Over the weekend I helped run a day long Azure camp. We had about 40 people come out and learn a bunch of stuff about Azure. The day was set up as a code camp with us having presentations every hour or so and then working time during which we circulated and attempted to help people out. Based on the feedback and my own observations I wanted to jot down some suggestions for the next time we put on such an event.

  1. Name tags. It would be great to give people name tags so that when I’m walking around I don’t keep having to ask what their names are and they don’t have to keep asking about mine.

  2. Electronic method of asking questions during the presentation. We were in a big room and it would have been good for people to be able to tweet questions instead of raising hands and the such. Frequently people are worried aboutinterruptingthe flow of thepresentationso this side channel would be great.

  3. Less complete demo. We built a fully functional azure driven website and let people download it to play with it. Next time we should branch the website just before we give people the download link and remove key parts of the functionality. They would still be available in a branch should people get stuck but they wouldn’t be obvious. As it stood people went to implement things and found them already to be in place and nothing for them to do.

  4. Challenge problems. One of the most popular comments was that things were going too slow. At the same time there were some people who were struggling to keep up. I can totally understand that. The camp catered for people at all sorts of skill levels so there were bound to be differences in how long it took people to get a task done. We should have put instretch goals or challenge problems for the faster moving. It would also give people something to work on when they get home, should they wish.
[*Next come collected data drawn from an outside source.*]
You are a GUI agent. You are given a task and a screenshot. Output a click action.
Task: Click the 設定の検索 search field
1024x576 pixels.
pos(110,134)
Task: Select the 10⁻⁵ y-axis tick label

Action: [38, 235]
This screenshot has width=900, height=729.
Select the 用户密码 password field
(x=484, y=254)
  5. Status board. With 30+ people plugging away at stuff it is hard to say who is ready to move on and who is still working. We could have set up a site on which users could check off their progress so we could see if we were ready to move on. This would allow us to be more dynamic with when sessions start and finish.

  6. Microphones and better projectors. Our room was huge, too big as it turns out. People at the back had trouble hearing and seeing the projector. The obvious solution is to move forward but we should have been proactive at the same time and moved people or invested in some microphones.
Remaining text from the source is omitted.